Unfortunately, our plans for a 250-person venue fell through, as a result we're going to have to go with a smaller venue (the Cleveland Park Public Library), and this means approximately 150 people will be bumped to the waiting list. If you don't think you can make it, please change your RSVP so someone else can!
If you're unable to make it due to space constraints, please consider attending remotely as a Google On Air participant.
Our next meetup has been scheduled. We hope you can join us! We're still looking for another presenter, so if you have a good topic and are free on this date, send us an e-mail and we'll add you to the agenda. Also, we are still waiting to confirm the meeting location, but we anticipate it will be in the Chinatown area of DC.

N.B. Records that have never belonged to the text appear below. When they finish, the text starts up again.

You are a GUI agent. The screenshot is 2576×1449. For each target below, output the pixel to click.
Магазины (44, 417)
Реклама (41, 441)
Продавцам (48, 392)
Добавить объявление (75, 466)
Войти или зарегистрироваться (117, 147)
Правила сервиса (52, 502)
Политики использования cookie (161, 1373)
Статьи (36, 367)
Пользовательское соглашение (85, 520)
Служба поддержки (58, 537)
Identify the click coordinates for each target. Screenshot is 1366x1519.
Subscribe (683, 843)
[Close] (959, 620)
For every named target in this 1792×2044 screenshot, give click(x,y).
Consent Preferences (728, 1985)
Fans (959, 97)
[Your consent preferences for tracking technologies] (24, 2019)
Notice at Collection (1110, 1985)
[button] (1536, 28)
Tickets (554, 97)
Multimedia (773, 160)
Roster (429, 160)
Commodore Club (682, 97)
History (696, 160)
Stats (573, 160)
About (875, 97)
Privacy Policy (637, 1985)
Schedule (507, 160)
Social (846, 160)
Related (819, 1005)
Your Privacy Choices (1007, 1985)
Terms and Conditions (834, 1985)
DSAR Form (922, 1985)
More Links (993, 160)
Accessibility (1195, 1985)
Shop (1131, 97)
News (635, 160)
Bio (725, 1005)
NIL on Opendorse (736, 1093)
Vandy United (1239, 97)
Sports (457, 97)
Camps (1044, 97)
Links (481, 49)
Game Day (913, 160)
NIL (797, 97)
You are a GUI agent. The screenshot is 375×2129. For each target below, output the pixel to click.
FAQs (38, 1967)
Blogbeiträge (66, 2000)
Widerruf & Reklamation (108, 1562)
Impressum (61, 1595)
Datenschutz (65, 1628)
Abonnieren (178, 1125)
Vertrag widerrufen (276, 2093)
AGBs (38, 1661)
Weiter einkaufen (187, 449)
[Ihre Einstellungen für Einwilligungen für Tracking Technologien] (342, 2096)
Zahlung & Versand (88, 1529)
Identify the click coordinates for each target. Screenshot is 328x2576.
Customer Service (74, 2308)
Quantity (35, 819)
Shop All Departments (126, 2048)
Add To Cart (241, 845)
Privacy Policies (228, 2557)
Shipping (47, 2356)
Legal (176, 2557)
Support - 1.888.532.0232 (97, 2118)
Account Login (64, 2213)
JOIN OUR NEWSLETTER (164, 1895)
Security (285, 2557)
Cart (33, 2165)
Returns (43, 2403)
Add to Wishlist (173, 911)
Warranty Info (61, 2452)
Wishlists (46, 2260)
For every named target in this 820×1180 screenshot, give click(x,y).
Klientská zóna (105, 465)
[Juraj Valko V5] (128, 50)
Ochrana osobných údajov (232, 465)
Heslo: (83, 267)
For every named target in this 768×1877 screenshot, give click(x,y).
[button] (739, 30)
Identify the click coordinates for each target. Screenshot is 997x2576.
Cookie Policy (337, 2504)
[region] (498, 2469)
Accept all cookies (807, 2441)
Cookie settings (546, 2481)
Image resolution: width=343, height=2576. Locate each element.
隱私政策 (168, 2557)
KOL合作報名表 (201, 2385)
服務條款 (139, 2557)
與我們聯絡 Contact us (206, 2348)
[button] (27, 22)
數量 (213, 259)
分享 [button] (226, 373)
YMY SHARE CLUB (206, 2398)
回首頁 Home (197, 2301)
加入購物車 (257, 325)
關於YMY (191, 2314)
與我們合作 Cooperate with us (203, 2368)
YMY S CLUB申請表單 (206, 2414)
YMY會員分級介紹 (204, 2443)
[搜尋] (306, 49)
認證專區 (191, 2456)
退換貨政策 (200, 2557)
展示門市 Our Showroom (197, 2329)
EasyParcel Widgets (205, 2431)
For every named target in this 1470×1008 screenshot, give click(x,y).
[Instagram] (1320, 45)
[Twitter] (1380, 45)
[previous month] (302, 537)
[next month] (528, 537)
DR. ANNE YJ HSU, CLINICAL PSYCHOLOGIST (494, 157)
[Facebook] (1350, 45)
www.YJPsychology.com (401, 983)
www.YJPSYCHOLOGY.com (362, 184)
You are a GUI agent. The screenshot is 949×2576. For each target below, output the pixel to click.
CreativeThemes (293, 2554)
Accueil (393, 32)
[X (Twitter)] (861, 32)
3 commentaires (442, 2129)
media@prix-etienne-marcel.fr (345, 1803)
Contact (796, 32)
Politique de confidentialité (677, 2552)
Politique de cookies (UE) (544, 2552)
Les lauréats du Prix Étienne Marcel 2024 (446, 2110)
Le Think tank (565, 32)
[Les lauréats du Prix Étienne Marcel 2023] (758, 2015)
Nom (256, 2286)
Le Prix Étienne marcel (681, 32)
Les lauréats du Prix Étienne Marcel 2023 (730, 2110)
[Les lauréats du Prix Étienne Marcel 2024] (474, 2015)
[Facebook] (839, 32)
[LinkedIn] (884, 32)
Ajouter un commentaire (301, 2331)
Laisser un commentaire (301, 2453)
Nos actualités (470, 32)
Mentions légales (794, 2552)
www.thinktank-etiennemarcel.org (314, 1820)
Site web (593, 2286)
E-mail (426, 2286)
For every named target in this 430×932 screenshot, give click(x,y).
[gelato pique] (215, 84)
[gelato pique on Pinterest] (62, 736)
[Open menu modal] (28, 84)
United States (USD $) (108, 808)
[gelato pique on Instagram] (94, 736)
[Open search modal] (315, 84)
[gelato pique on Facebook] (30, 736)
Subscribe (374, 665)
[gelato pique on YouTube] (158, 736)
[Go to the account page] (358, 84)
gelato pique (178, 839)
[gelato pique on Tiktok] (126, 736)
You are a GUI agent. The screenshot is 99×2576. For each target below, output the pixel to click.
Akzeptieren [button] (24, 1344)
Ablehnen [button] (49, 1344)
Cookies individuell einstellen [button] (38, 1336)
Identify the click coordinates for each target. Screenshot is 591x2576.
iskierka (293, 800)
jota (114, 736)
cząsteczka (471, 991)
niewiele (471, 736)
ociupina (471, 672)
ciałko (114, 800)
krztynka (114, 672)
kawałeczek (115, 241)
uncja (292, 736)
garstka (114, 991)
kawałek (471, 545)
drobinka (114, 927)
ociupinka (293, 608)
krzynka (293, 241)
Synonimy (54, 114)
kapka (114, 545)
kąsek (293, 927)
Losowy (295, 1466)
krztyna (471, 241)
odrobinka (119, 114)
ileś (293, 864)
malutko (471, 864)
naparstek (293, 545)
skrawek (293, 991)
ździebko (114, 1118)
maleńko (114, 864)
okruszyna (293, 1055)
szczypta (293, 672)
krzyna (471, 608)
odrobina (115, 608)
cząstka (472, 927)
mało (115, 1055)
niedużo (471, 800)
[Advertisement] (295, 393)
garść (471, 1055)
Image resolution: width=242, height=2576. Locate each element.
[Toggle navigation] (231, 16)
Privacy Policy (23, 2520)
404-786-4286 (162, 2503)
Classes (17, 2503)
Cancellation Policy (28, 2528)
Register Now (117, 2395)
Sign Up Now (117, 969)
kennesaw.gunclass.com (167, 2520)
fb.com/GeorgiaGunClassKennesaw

Cloudera Impala: Real-Time Queries for Apache Hadoop
Nong Li, Cloudera, Inc.
Google's 2010 Dremel paper described a critical technology that runs much of Google's big data business. With the establishment of the Cloudera Impala project, the Hadoop community now has a fully functional, open-sourced codebase that delivers on Google's Dremel vision, and then some.
This talk will provide technical/architectural details about how Impala allows users to query data, whether stored in HDFS or Apache HBase, in real time using familiar SQL operators, and compare/contrast its use cases with Apache Hive, commercial MapReduce alternatives, and traditional data warehouse infrastructure.
What big data topics do you want to chat about? Come prepared with topics and expertise - we'll be randomly selecting 5 topics and 5 experts from the audience, then we'll take round-robin questions from the audience on those topics and see how our experts stand up!
6:00-6:30 - Networking and snacks
6:30-6:45 - Announcements
6:45-7:15 - First presentation
7:15-8:00 - Unpanel
8:00-whenever - Drinks nearby